Mongolia currently has 48 entities that produce vodka and alcoholic beverages. In the last two years, Mongolia’s production and export of beer increased by 8 and 100 per cent respectively, while import and consumption decreased by 60 and 4 per cent. Our wine production increased by 28 per cent, while its import and consumption also saw an increase of 30 and 33 per cent respectively. If you look at vodka, its production, import, and consumption grew by 3, 36, and 4 per cent respectively, but exports reduced by half. The revenue from excise taxes on alcoholic beverages reached 180 billion MNT in 2017, which means a 5 per cent increase from the previous year constituting 3 per cent of total revenue. In short, Mongolians are consuming more vodka as consumption of beer decreases, and the use of wine saw a drastic increase compared to vodka (8 times as much).

Mongolia has been increasingly seeing more alcoholism, crimes, accidents, and adverse health impacts. This shows that there is demand for public awareness work on responsible use, and related measures to be taken with a scientific approach.

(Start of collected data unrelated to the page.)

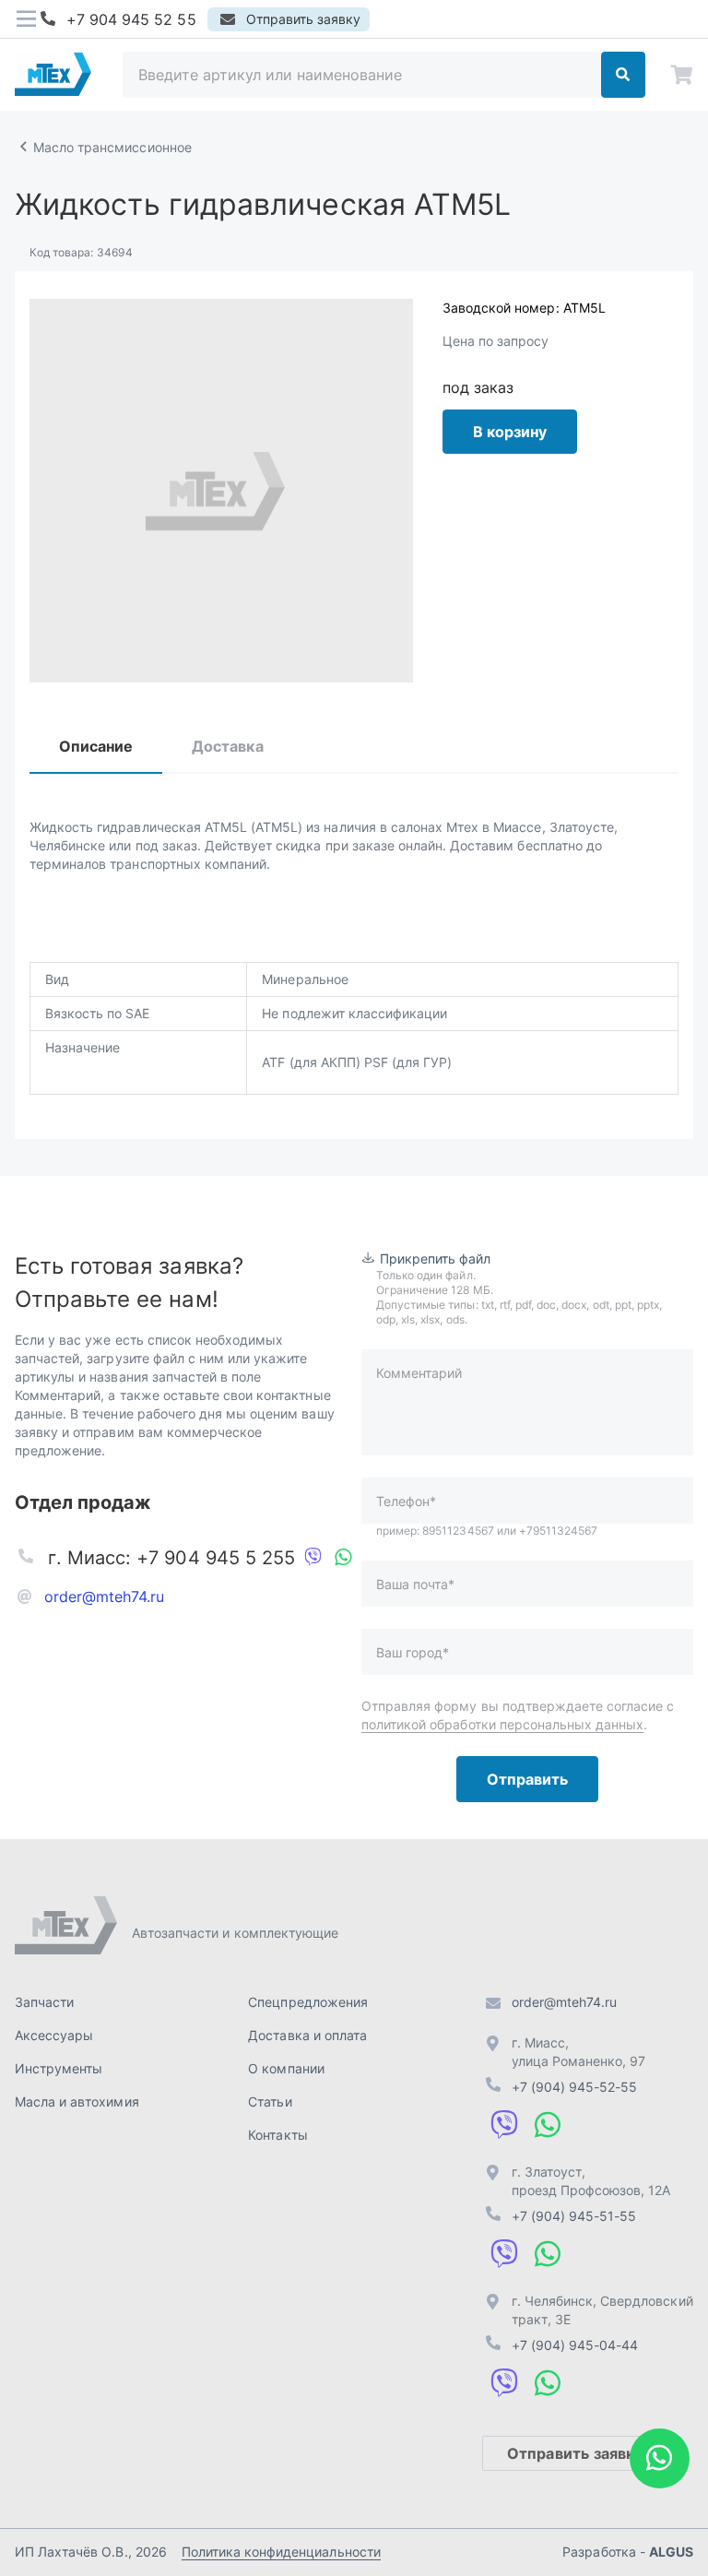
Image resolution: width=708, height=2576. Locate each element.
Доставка (227, 746)
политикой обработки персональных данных (502, 1724)
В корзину (510, 431)
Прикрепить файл (435, 1258)
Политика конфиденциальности (281, 2551)
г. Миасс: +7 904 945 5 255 (171, 1558)
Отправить (527, 1779)
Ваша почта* (415, 1584)
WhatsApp (343, 1558)
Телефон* (406, 1501)
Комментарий (419, 1373)
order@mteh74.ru (104, 1596)
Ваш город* (412, 1652)
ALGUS (671, 2551)
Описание (96, 746)
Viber (313, 1558)
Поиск (623, 75)
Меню (26, 19)
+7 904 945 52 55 (131, 19)
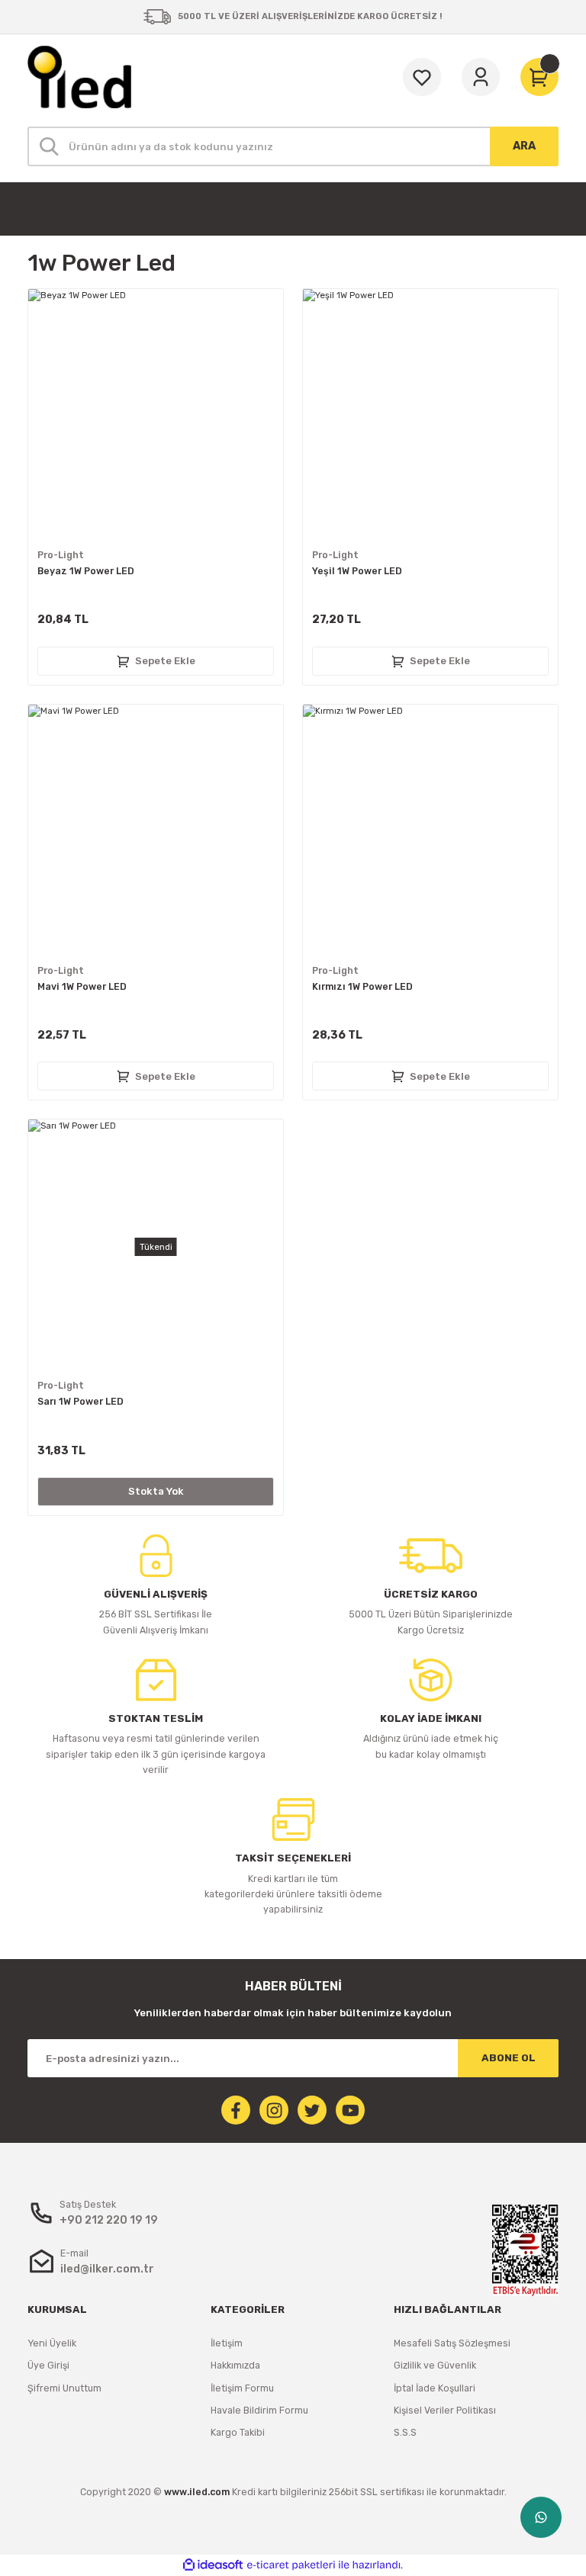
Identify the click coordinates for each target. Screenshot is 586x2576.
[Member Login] (481, 77)
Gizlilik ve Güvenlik (435, 2365)
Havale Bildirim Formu (259, 2410)
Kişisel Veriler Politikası (445, 2410)
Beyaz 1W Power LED (85, 571)
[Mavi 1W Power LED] (155, 832)
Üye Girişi (48, 2365)
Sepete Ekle (165, 660)
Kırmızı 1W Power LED (362, 986)
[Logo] (79, 77)
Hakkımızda (235, 2365)
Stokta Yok (156, 1491)
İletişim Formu (242, 2388)
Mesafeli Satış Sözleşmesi (452, 2343)
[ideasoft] (212, 2565)
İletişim (227, 2343)
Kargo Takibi (238, 2432)
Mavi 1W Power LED (82, 986)
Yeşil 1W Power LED (357, 571)
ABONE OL (508, 2058)
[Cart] (539, 77)
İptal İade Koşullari (434, 2388)
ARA (524, 146)
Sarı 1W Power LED (80, 1401)
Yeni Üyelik (51, 2343)
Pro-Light (60, 554)
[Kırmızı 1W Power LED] (430, 832)
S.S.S (405, 2432)
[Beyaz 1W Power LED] (155, 416)
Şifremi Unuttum (64, 2388)
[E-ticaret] (291, 2564)
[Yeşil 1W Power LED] (430, 416)
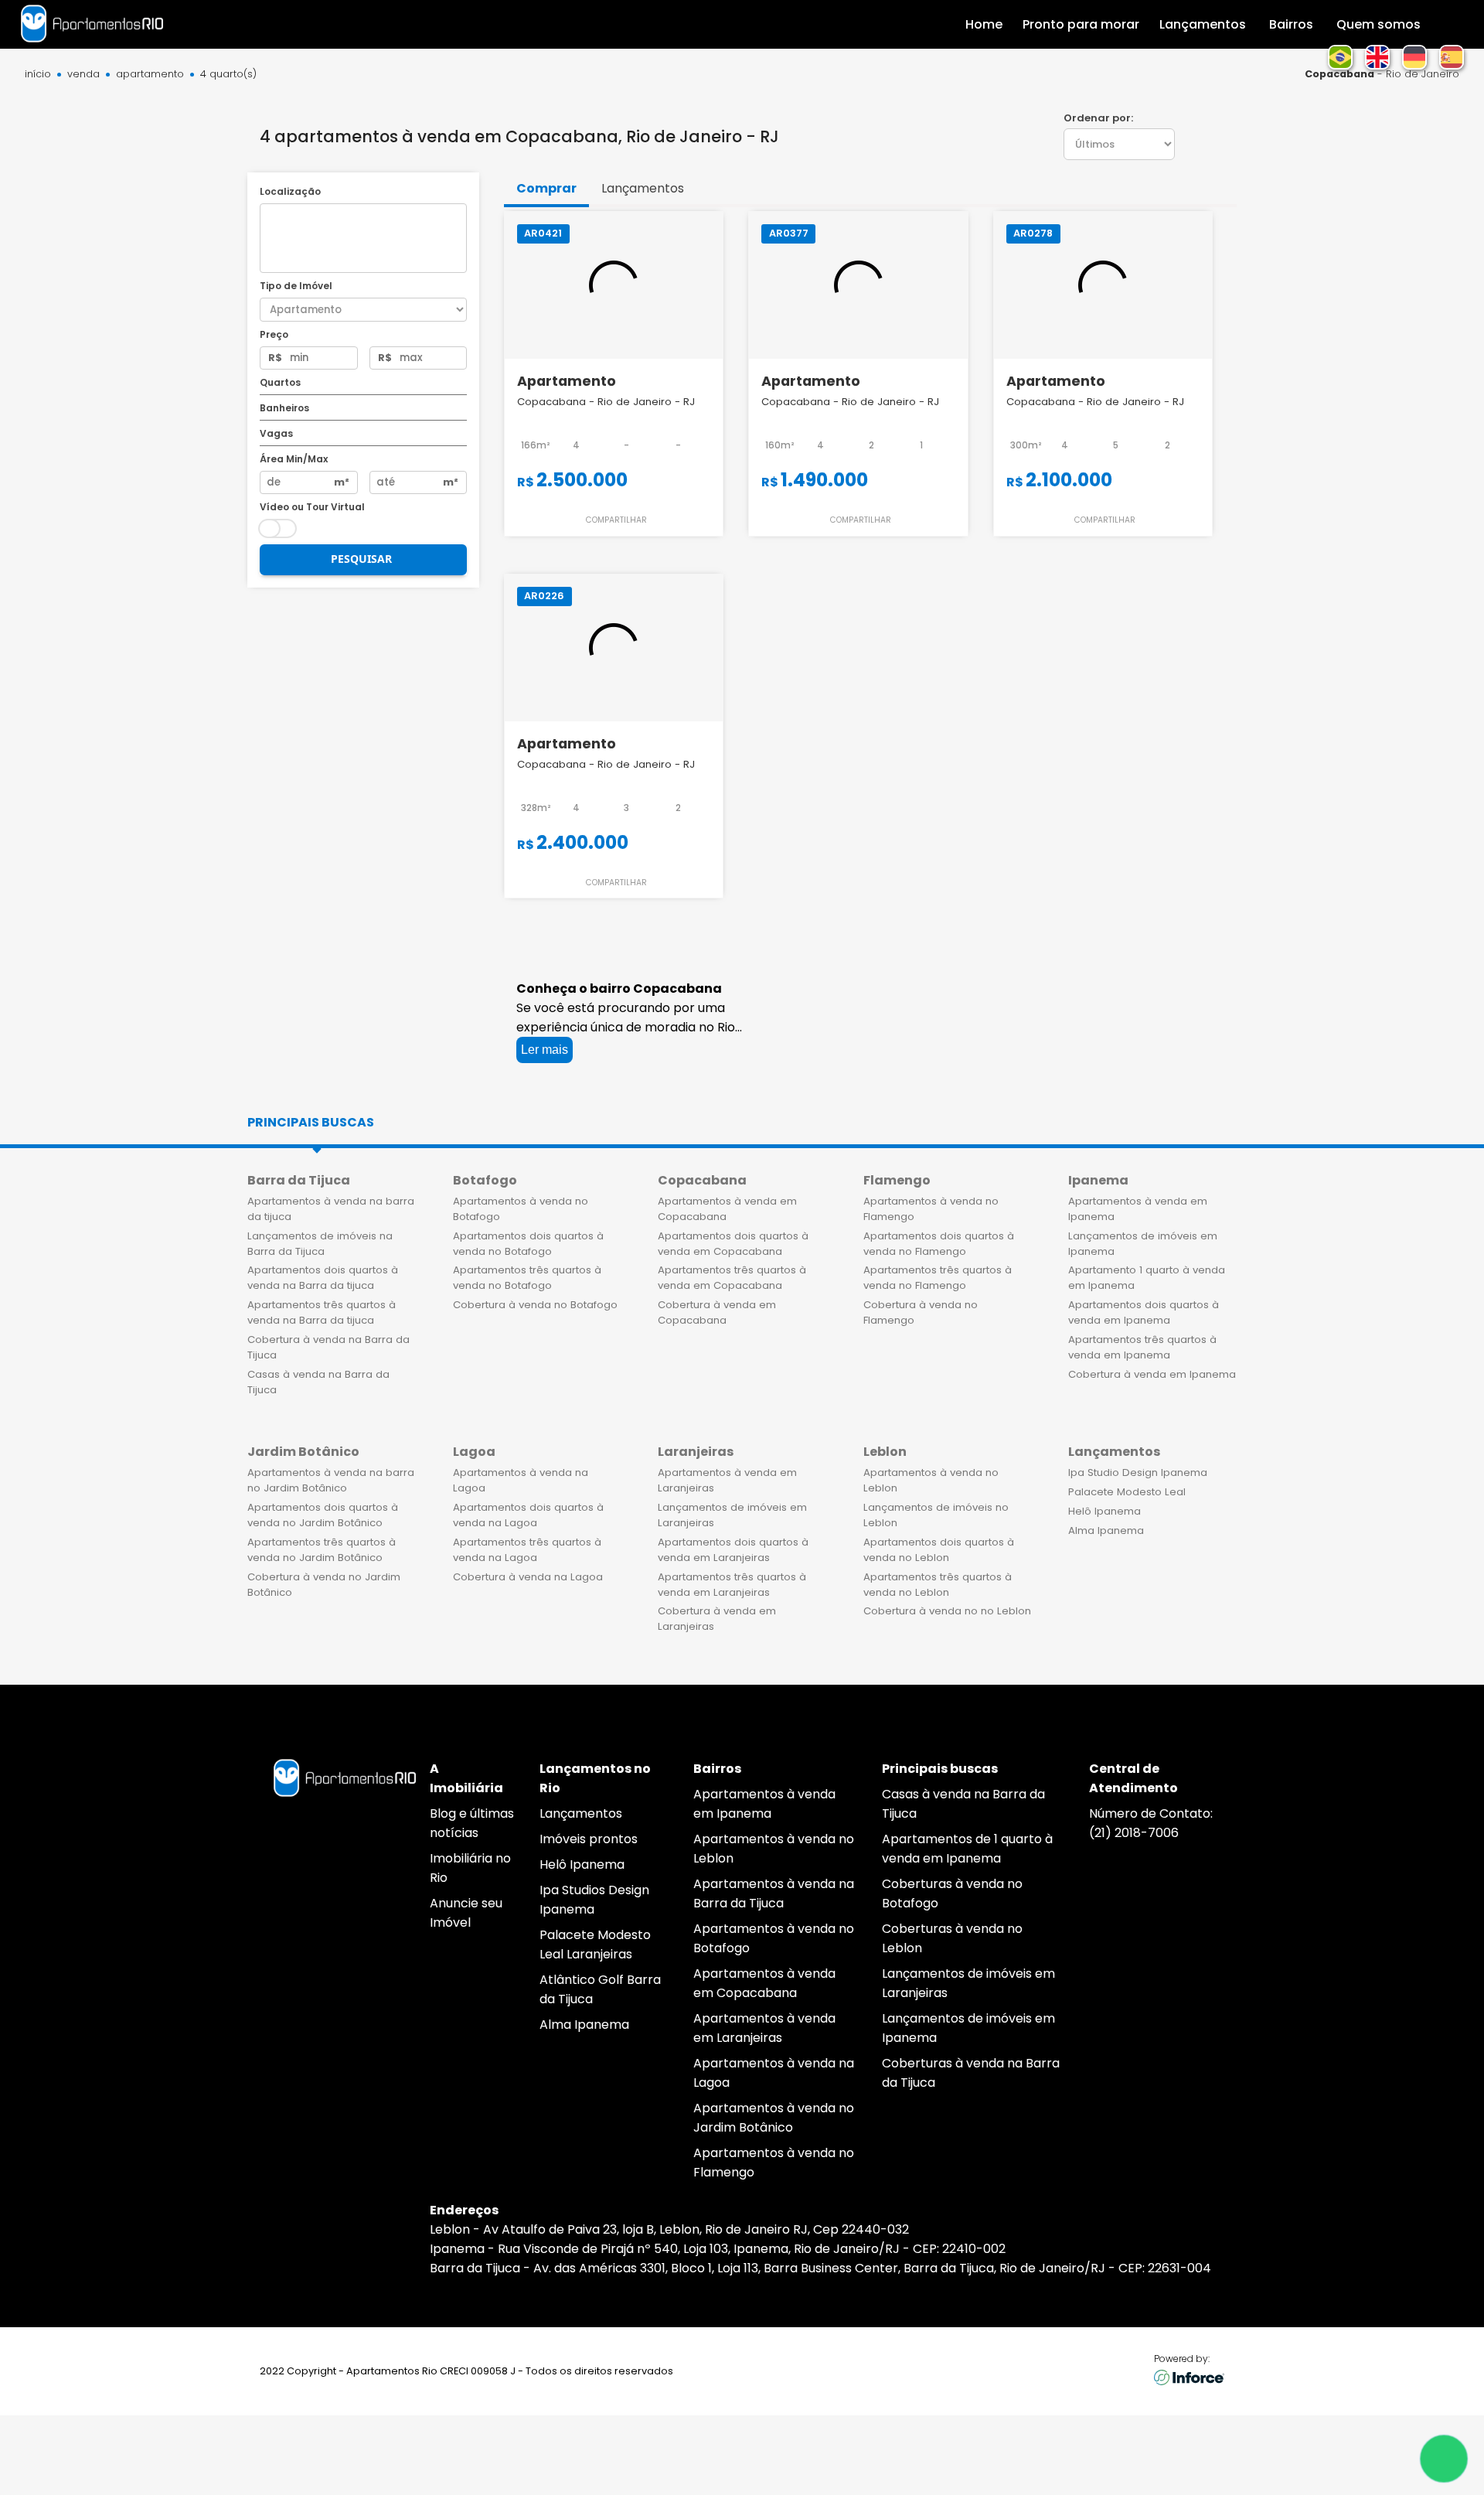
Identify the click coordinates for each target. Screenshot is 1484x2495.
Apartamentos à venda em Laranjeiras (727, 1480)
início (38, 75)
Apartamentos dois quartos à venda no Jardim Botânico (322, 1515)
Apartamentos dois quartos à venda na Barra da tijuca (322, 1278)
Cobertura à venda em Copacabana (717, 1312)
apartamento (150, 75)
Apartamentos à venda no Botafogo (520, 1209)
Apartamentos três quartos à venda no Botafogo (527, 1278)
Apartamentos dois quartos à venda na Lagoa (528, 1515)
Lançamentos (580, 1813)
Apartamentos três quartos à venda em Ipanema (1142, 1347)
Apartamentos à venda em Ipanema (1137, 1209)
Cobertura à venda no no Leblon (947, 1611)
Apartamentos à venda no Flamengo (931, 1209)
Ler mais (544, 1049)
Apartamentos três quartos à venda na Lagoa (527, 1550)
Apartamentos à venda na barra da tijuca (330, 1209)
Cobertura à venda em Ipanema (1152, 1374)
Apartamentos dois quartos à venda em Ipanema (1143, 1312)
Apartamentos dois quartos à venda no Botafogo (528, 1244)
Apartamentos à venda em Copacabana (727, 1209)
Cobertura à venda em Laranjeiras (717, 1619)
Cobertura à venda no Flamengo (920, 1312)
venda (83, 75)
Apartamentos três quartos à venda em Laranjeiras (732, 1585)
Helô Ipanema (1104, 1511)
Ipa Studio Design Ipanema (1137, 1472)
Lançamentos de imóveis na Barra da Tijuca (320, 1244)
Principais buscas (310, 1122)
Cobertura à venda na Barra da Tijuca (328, 1347)
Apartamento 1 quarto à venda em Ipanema (1146, 1278)
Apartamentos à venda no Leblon (931, 1480)
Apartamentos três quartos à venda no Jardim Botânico (321, 1550)
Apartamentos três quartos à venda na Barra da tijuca (321, 1312)
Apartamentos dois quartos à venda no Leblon (938, 1550)
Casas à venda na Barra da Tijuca (318, 1382)
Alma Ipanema (1106, 1530)
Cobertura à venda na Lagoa (528, 1577)
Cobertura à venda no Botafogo (535, 1304)
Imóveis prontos (588, 1839)
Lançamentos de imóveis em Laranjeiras (732, 1515)
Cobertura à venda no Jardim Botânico (323, 1585)
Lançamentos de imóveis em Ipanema (1142, 1244)
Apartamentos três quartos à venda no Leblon (937, 1585)
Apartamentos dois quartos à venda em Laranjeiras (733, 1550)
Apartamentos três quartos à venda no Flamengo (937, 1278)
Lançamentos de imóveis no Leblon (936, 1515)
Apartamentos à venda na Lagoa (520, 1480)
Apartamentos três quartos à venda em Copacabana (732, 1278)
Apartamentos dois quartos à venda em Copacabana (733, 1244)
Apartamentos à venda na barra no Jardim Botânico (330, 1480)
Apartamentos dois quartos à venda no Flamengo (938, 1244)
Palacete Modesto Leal (1127, 1491)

In order to stop illegal trading and reduce consumption of alcohol, we should embed a culture of responsible use, raise awareness amongst teenagers, and provide better information including details on specific products and their production process, to the public.

As mentioned above, Mongolia does not have any specific law that regulates the spending of revenue from excise taxes. However, the law against alcoholism states in Clause 9.1 “The state administration center, local government, press, and education and cultural institutions have the duty to raise awareness of alcoholism and its negative consequences.”

The least we can do is to develop regulations so that these organizations receive some funding from the excise tax revenue to fulfill their campaigning duties and to ensure that they are reporting back to the public.